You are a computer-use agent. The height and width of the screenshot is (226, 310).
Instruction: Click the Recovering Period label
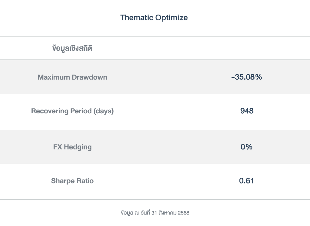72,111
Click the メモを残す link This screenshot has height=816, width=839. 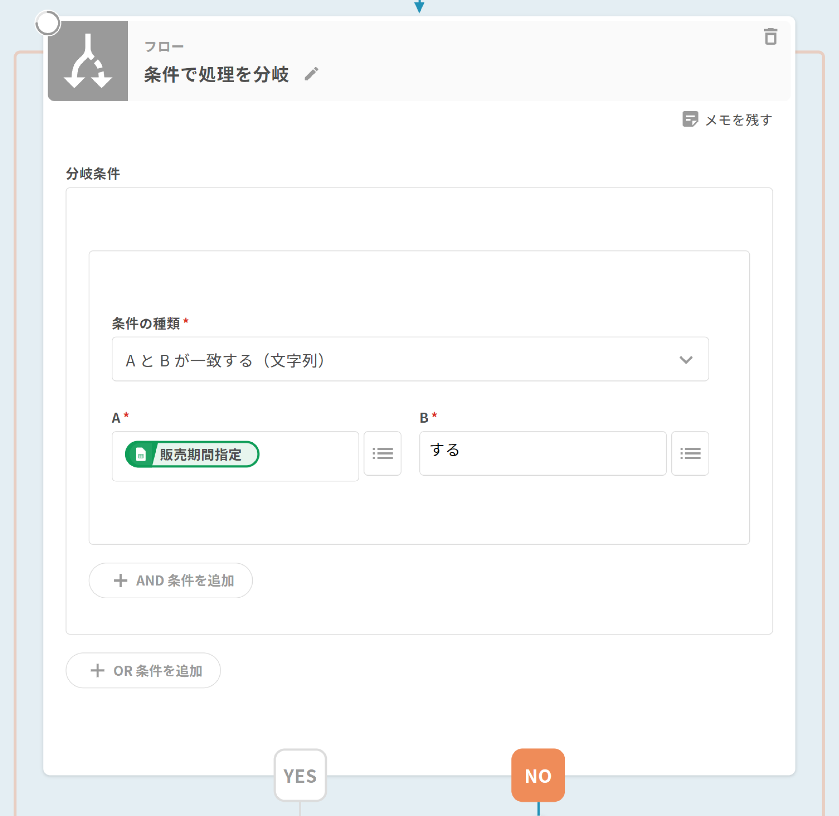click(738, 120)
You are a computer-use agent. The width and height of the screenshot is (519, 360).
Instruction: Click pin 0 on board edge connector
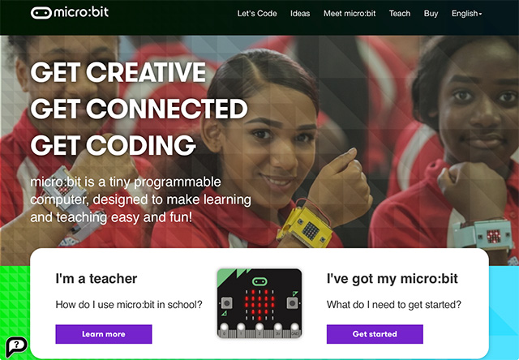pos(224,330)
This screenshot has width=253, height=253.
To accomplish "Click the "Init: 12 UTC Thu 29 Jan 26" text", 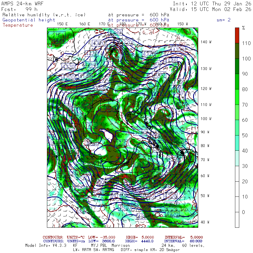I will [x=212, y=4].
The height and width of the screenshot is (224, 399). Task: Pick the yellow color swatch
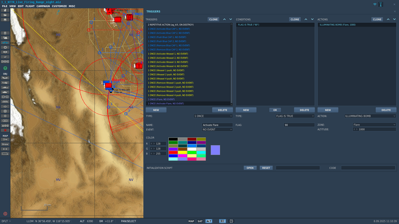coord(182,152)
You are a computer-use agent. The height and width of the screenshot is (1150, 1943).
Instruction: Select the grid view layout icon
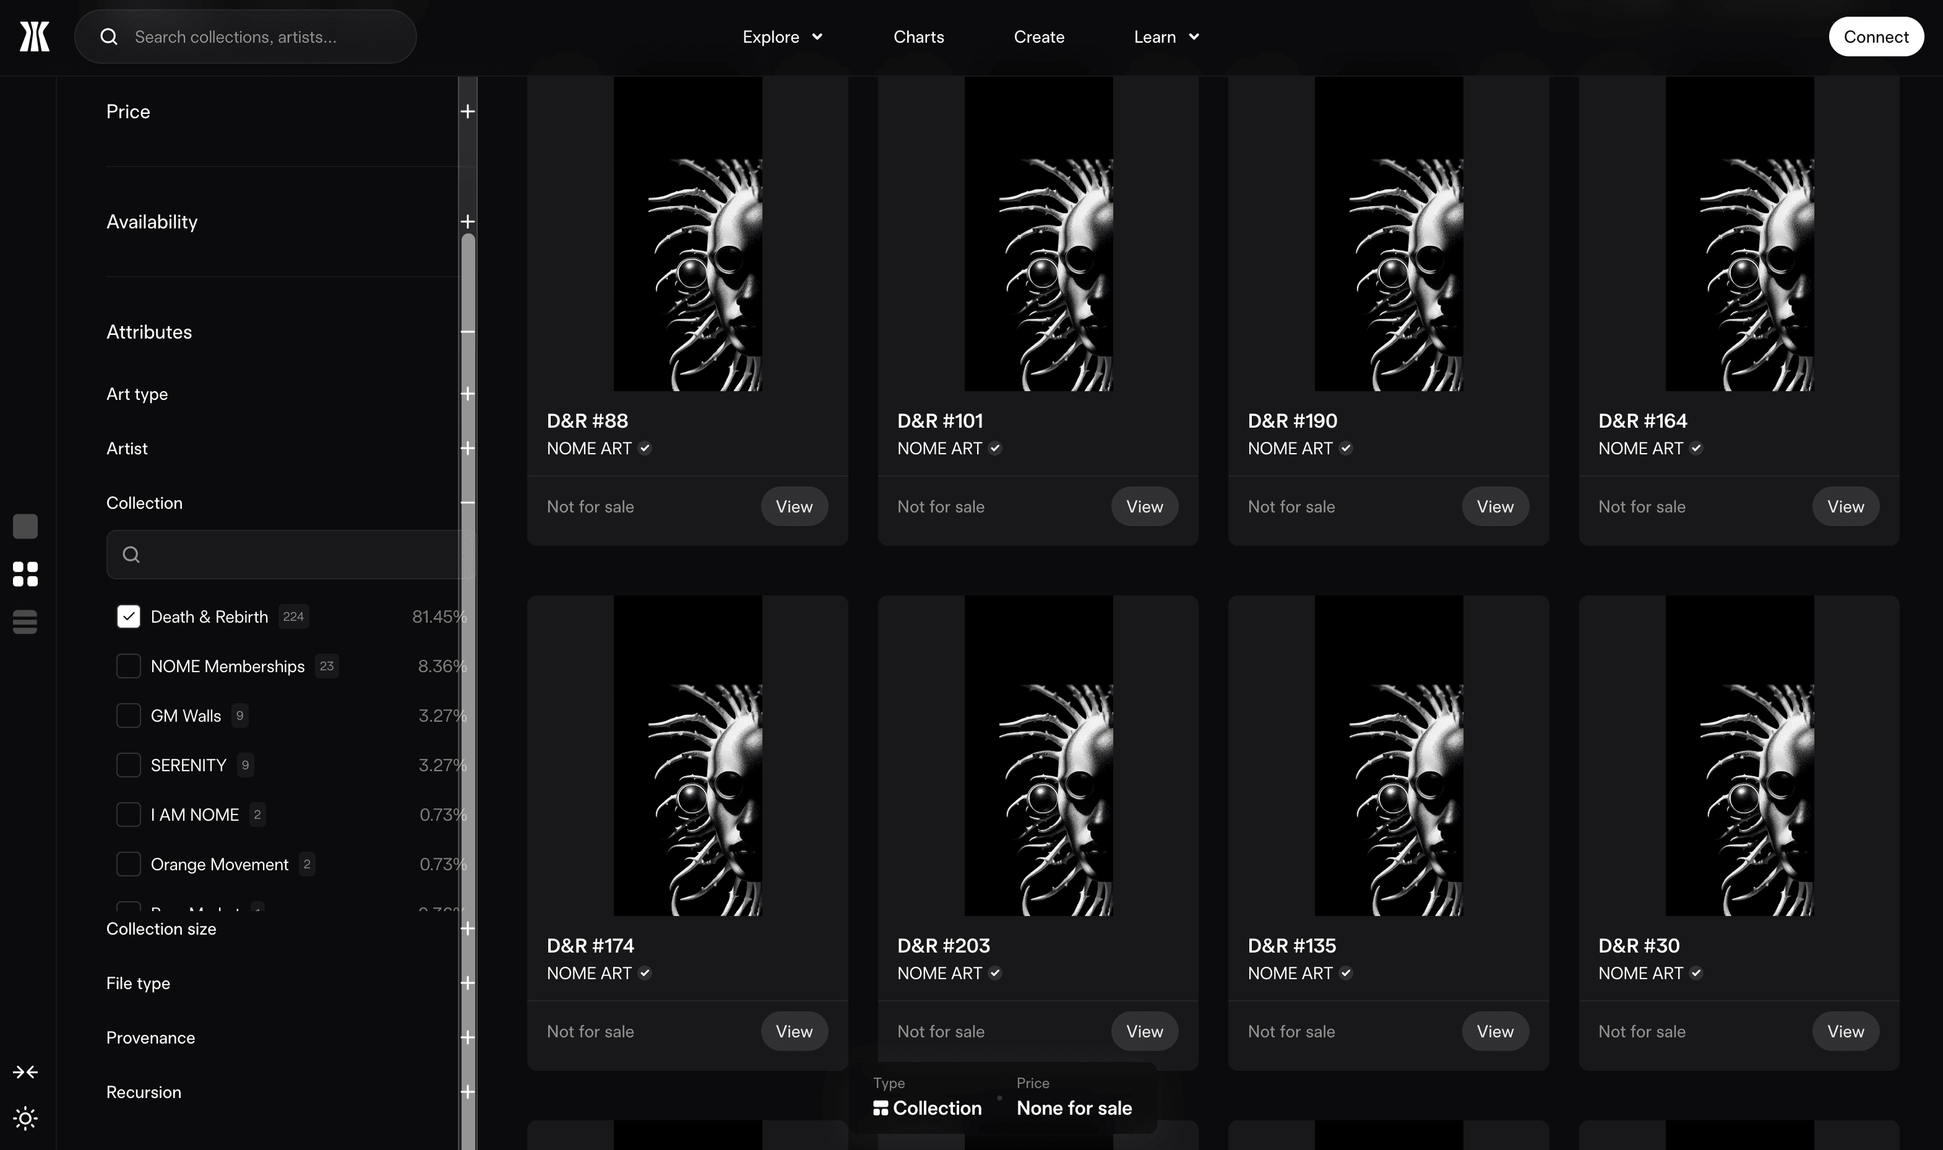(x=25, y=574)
**********
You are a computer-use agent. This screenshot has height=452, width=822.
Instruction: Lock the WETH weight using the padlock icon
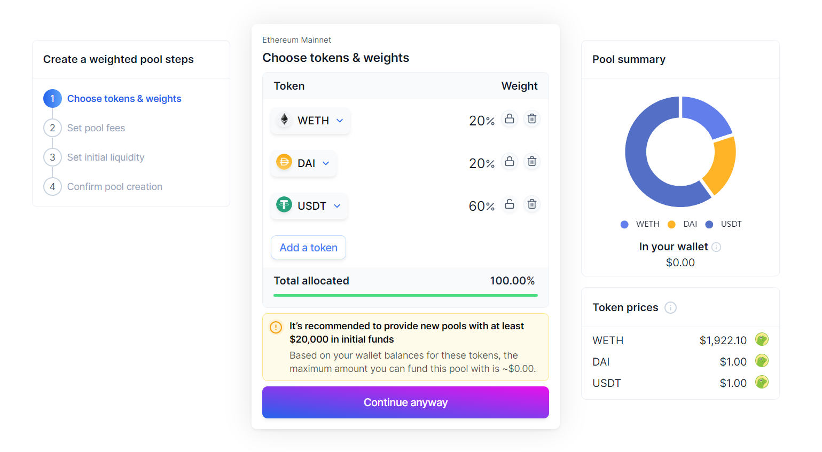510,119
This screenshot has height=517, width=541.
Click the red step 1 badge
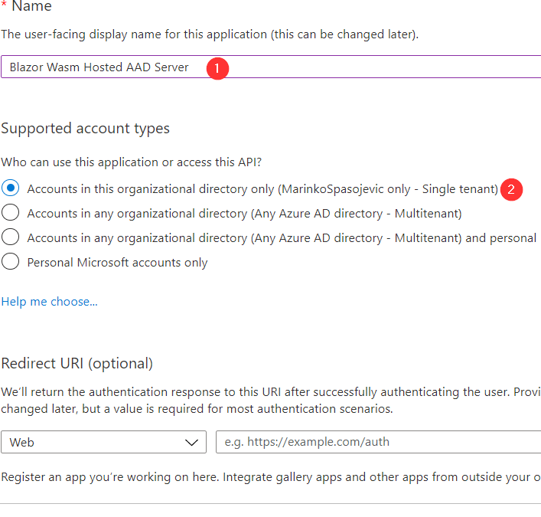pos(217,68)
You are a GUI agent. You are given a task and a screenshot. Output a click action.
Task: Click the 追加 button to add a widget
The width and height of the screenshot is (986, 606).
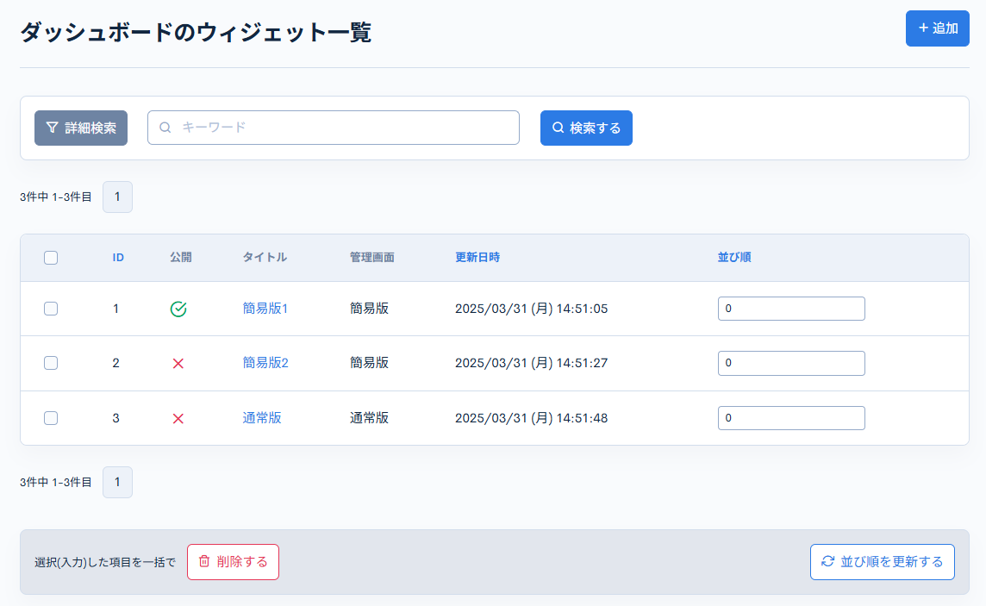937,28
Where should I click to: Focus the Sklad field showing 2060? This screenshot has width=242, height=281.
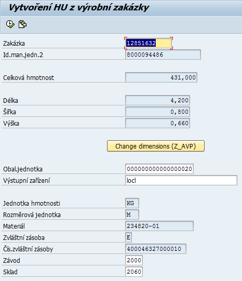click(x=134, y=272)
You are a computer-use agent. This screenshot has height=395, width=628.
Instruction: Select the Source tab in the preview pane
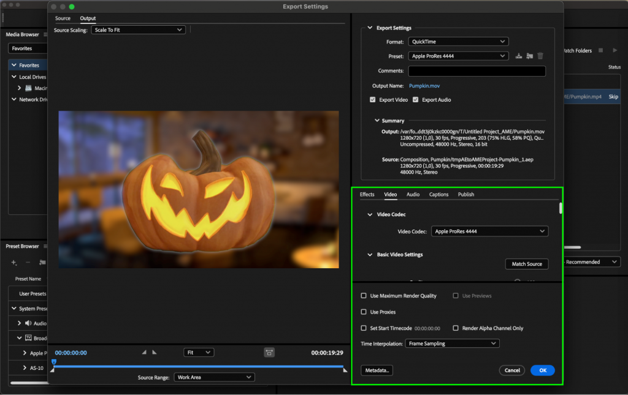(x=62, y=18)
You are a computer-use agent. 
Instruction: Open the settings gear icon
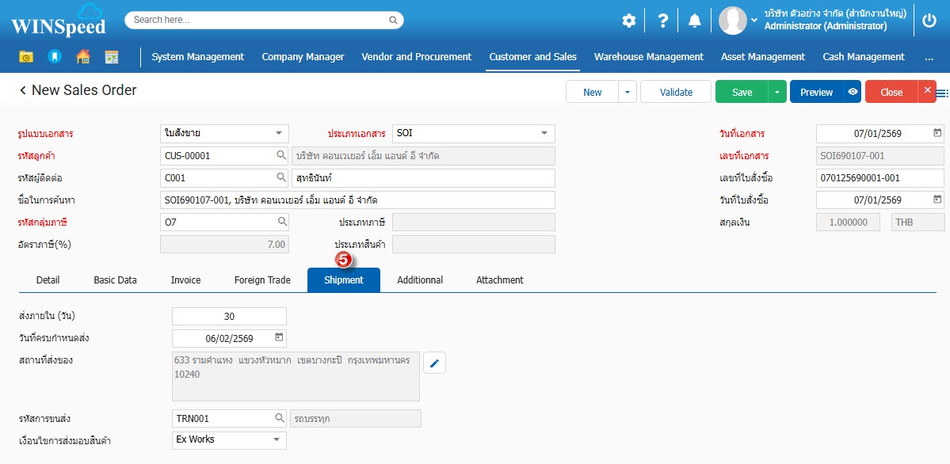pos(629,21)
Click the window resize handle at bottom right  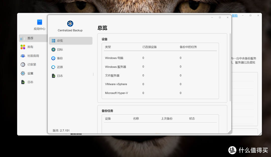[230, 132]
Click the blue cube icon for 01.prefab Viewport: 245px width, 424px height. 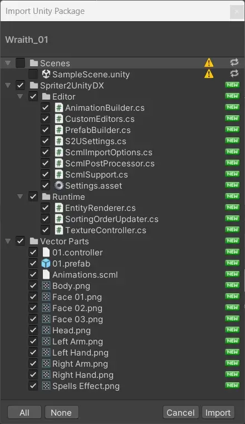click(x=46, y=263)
**********
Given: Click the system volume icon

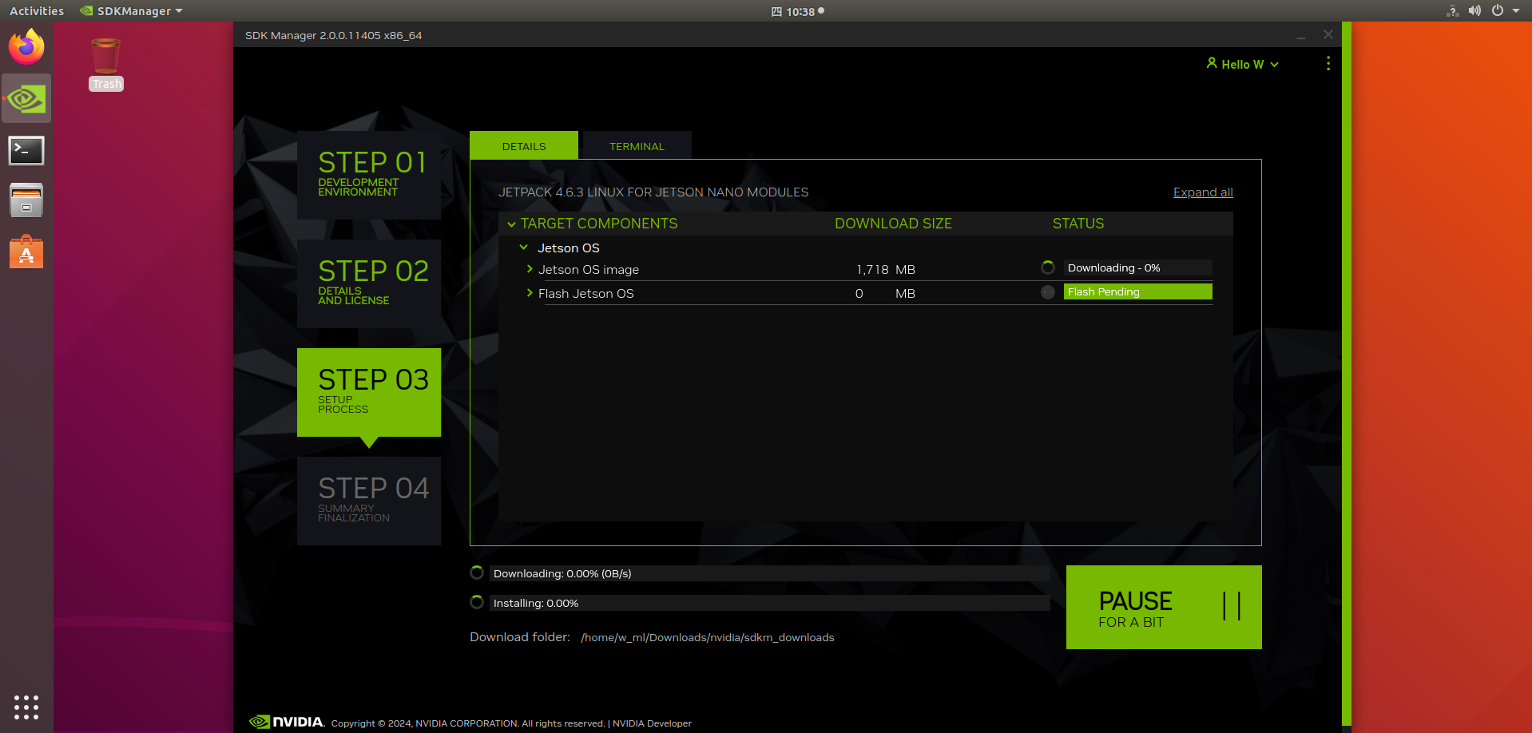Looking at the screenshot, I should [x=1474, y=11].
**********
• [WRITTEN EXERCISE]: Convert the stretch of the data from the line containing "is (1150, 1943)." through the line containing "(x=25, y=574)" into a JSON list of strings, one string per line, with blank lines omitted. Leave the pictures out of the answer.

• [SOLUTION FOR THIS EXERCISE]:
[
  "You are a computer-use agent. The height and width of the screenshot is (1150, 1943).",
  "Instruction: Select the grid view layout icon",
  "(x=25, y=574)"
]